In November 2012, the Foundation Degree Media Moving Image students, created an animated music video featuring the song "All the Broken Toys at Christmas" and toys such as Action Man, Barbie and Scalextric,  to raise money for Sense for the Christmas period. At the world premiere of the music video, held at the college on 28 November, two days before its official release, Virginia Von Malachowski, a manager from Sense was present and praised the project.

Worcester College of Technology (aka Worcester College or Worcester Tech) 

The college had its origin in a School of Design which was opened in Pierpoint Street, Worcester, in 1851. In 1894, a School of Science and Art was built in Sansome Walk as part of the Victoria Institute and this served as the headquarters of the college until 1962 when the new buildings in Deansway were occupied. In 1991, the college adopted its current name of Worcester College of Technology.

The college also had two main sites including its Art and Design and Sports departments (including beauty courses) on Barbourne Road, about a mile from the City Centre, and at other locations in the city.

In 1939 the annual College enrolment was around 600 students, most of whom attended evening classes. This had risen to 15,000 enrolled students in 2006, including 3,000 full-time students. Around 1,000 of the students were studying for Higher Education Qualifications.
The college included a Sixth Form Centre, offering A-Levels and other qualifications. No state schools in Worcester had sixth forms, and so it was one of only two Sixth Form Centres in the city.

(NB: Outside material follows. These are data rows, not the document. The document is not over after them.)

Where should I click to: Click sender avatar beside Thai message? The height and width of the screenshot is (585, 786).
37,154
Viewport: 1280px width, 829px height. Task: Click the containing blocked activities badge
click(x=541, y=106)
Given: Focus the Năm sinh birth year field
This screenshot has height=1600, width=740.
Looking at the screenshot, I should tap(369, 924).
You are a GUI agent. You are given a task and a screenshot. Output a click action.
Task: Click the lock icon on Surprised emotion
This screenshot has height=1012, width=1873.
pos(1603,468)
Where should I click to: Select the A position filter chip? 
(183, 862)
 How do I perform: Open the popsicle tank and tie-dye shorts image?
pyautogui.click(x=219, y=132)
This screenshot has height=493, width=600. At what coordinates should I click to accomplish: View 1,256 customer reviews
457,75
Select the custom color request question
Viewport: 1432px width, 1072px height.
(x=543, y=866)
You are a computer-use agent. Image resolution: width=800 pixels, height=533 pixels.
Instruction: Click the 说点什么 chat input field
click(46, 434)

In 2014 the college received "Good" in their Ofsted inspection, which was a clear improvement from their previous grade of "Satisfactory". The inspection report stated the following: "Students develop very good personal, social and employability skills through clearly developed study programmes, particularly for those aged 16 to 18 year olds, which include a qualification in job search and interview skills. Carefully planned work experience, in real work environments, accurately matches students courses and to their future aspirations."

Barbourne College 
It originally opened in 1929 as the third site of the Worcester Secondary School for Girls. In September 1945, it became the City of Worcester Grammar School for Girls and in 1962 it was moved across the city to the site of the current Worcester Sixth Form College. It merged with the School of Science and Art and became an Art and Design College up to 1991 when the college adopted its name to Worcester College of Technology, and the Barbourne College became the Art, Design and Sports department. It ran many courses including Media Production, Graphic Design, Photography, Make-up and Hair and Beauty. It stayed that way until it closed in 2014 and the college was moved to the old Russell and Dorrell building in the city centre as the college changed its name to the Heart of Worcestershire College after it merged with North East Worcestershire College in August 2014. Much of the Barbourne building has been knocked down and turned into an apartment building for old people. The front of the building still has not changed since its opening.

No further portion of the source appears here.